Nº Convencional:JSTA00065995
Nº do Documento:SA1200910070426
Data de Entrada:04/17/2009
Recorrente:AM DE LISBOA
Recorrido 1:A...
Votação:UNANIMIDADE
Meio Processual:REC JURISDICIONAL.
Objecto:SENT TAC LISBOA.
Decisão:PROVIDO.
Indicações Eventuais:DIR ADM GER - ADM PUBL / LOCAL.
Legislação Nacional:LAL99 NA REDACÇÃO DA L 5-A/2002 DE 2002/01/11 ART2 ART93 N2 I ART64 N6 A.
DRGU 32/91 DE 1991/06/06 ART2.
D 862/76 DE 1976/12/22 ART8 N1 N4.
CPA91 ART72.
CCIV66 ART279.
Aditamento:
Texto Integral: Acordam na Secção do Contencioso Administrativo do Supremo Tribunal Administrativo:
1.
1.1. A..., com os sinais dos autos, interpôs recurso contencioso da deliberação nº 30/AM/2003, de 1 de Julho de 2003, da Assembleia Municipal de Lisboa, que aprovou proposta de autorização da Câmara Municipal de Lisboa a adquirir à B..., SA., o imóvel designado por “C...”.
1.2. Alegou, em síntese, “vício de violação de lei por preterição da formalidade de audiência prévia de interessados, violação de lei por impossibilidade de objecto ou caso assim não se entenda, vício de forma por violação do art.º 83 da Lei n.º 169/99, de 18 de Setembro e do art.º 39, n.º 3 do Regimento da Assembleia Municipal de Lisboa” (extracto da sentença].
Pediu a declaração de nulidade daquela deliberação ou, se assim não se entendesse, a sua anulação.
1.3. Por sentença de 9 de Junho de 2008, do Tribunal Administrativo do Circulo de Lisboa, o recurso foi provido e declarada a nulidade da deliberação impugnada.
1.4. Inconformada, a Assembleia Municipal de Lisboa deduziu o presente recurso jurisdicional, em cujas alegações concluiu:
“1. Como elemento de interpretação desta controvertida questão da contagem dos prazos fixados no artigo 8.º do Decreto-Lei n.º 862/76, de 22.12, há necessariamente que recorrer ao artigo 2.º do CPA, que regula o campo de aplicação deste Código, e cujo n.º 1 dispõe que as disposições ali contidas aplicam-se, entre o mais, a todos os órgãos da Administração Pública que, no desempenho da actividade administrativa de gestão pública, estabeleçam relações com os particulares.
2. Acresce que o n.º 6 do artigo 2.º do CPA determina que as disposições daquele Código, relativas à organização e à actividade administrativas, são aplicáveis a todas as actuações da Administração Pública no domínio da gestão pública.

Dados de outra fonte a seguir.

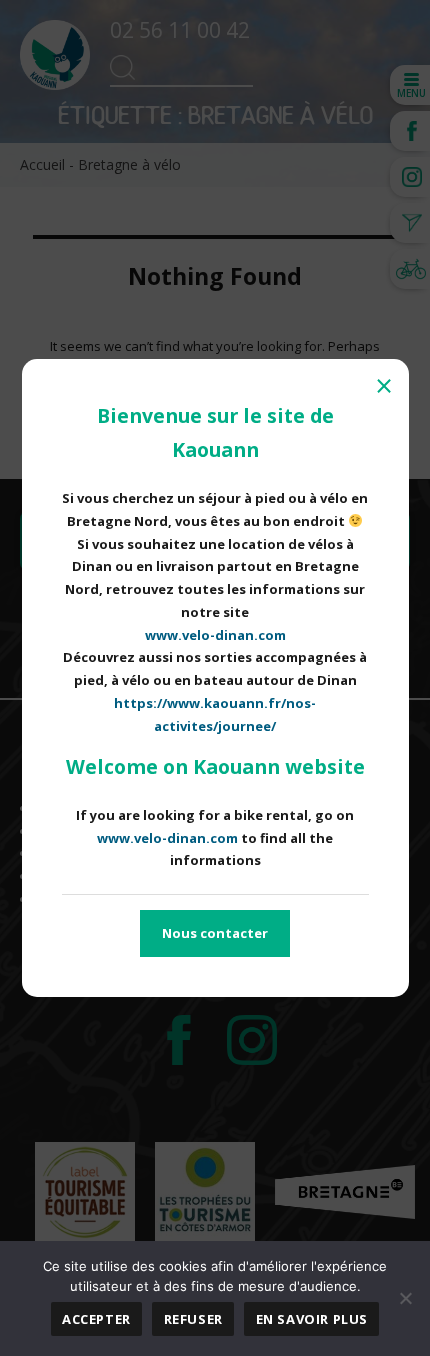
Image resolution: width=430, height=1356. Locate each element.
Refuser (193, 1319)
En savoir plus (312, 1319)
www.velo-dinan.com (215, 635)
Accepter (96, 1319)
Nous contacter (215, 933)
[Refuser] (405, 1298)
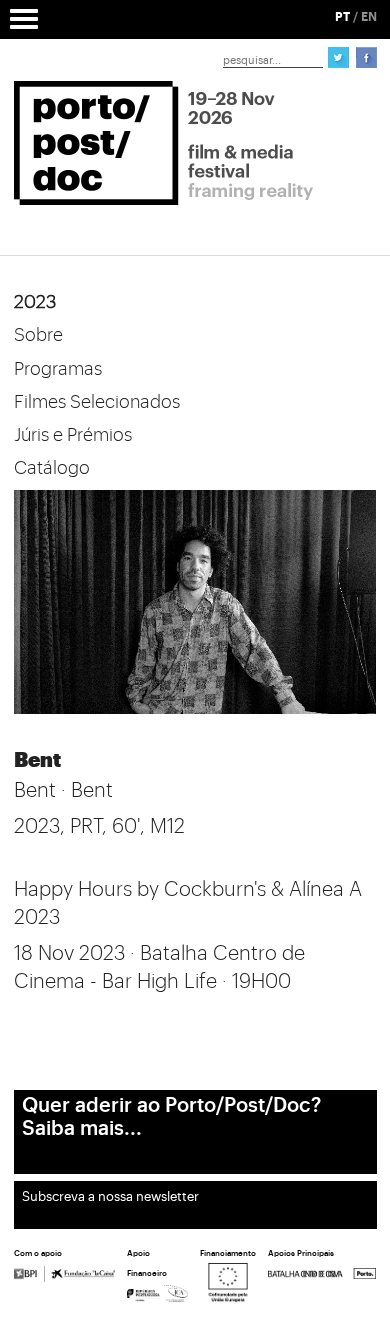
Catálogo (52, 468)
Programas (58, 369)
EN (369, 17)
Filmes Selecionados (97, 402)
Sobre (38, 335)
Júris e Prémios (73, 435)
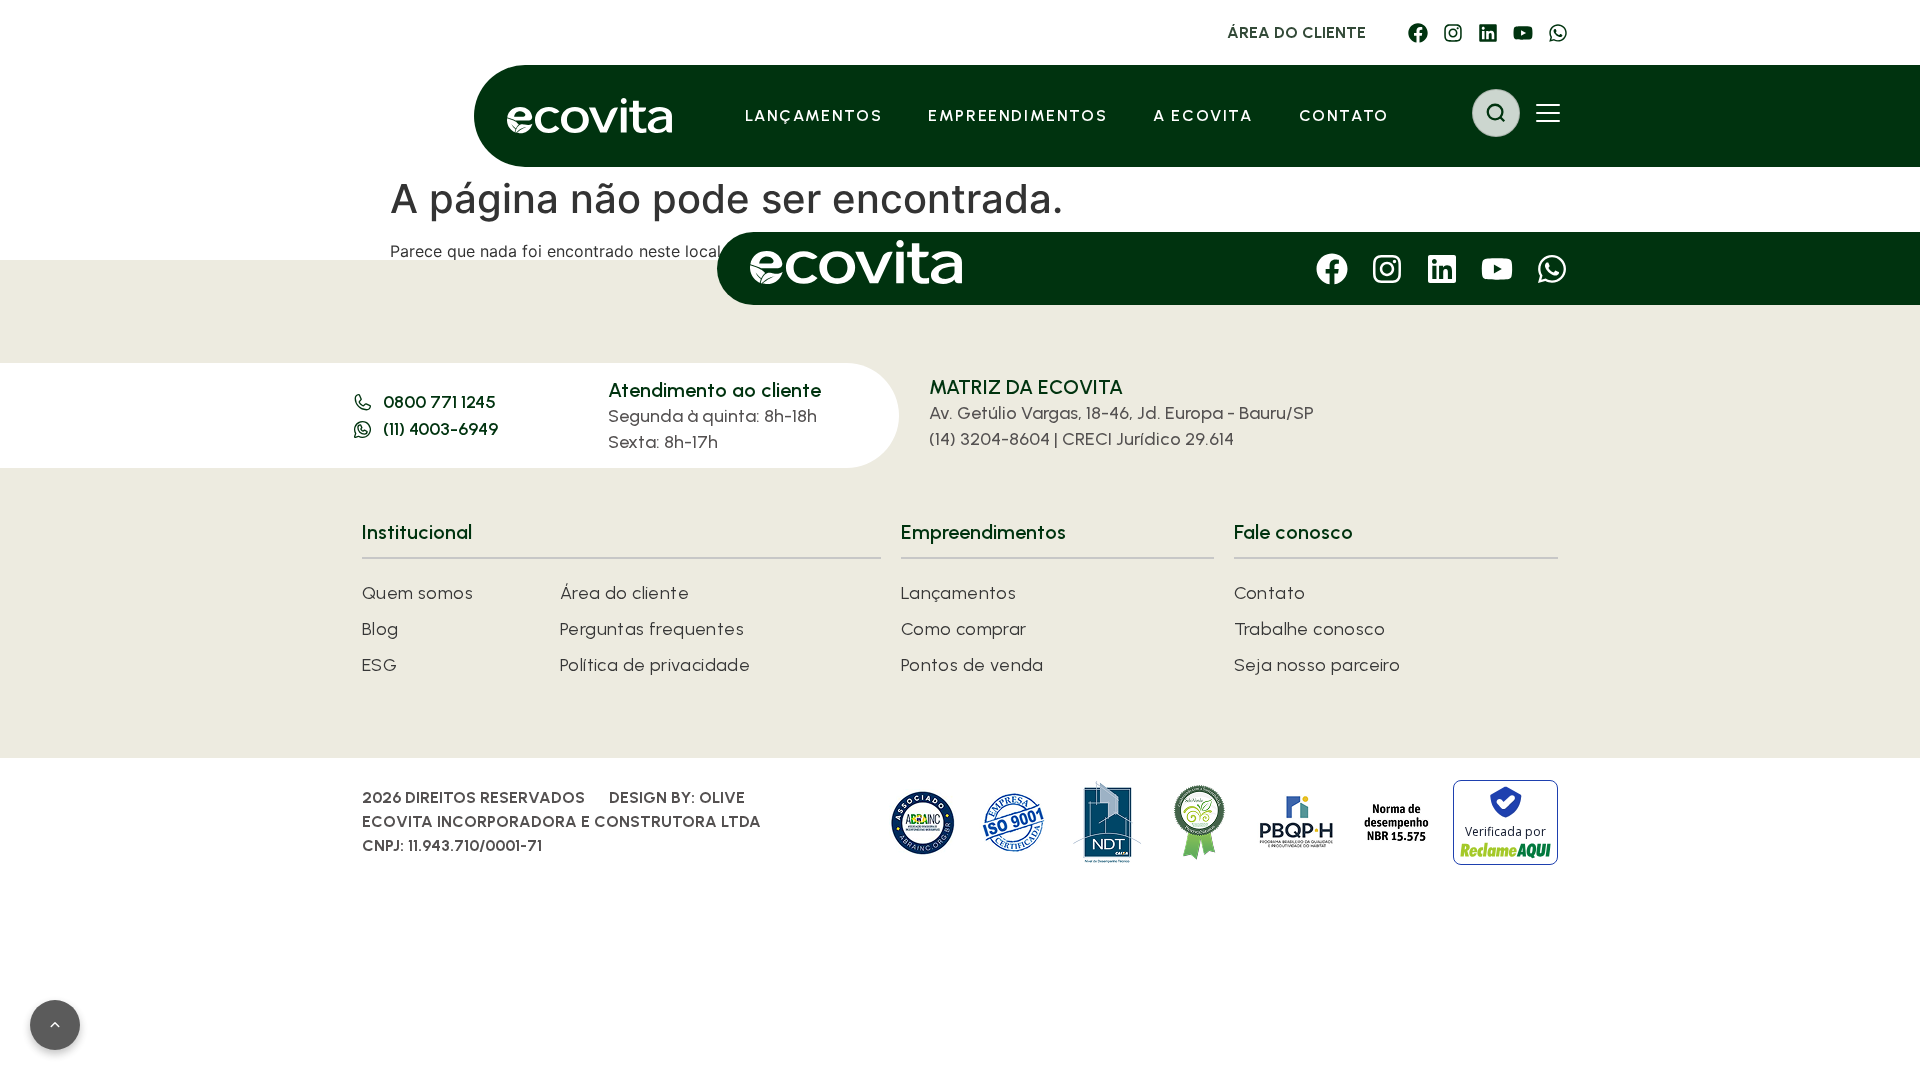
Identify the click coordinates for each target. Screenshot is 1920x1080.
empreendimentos (1017, 115)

3. Ainda no domínio da actividade de gestão pública, e de acordo com o n.º 7 do preceito legal que vimos referindo, as restantes disposições do CPA aplicam-se supletivamente aos procedimentos especiais, desde que não envolvam diminuição das garantias dos particulares. Para esse efeito, procedimentos especiais serão todos aqueles cuja tramitação se encontre estabelecida na lei, de forma mais ou menos minuciosa, para a prática de certa categoria de actos, regulamentos ou contratos administrativos.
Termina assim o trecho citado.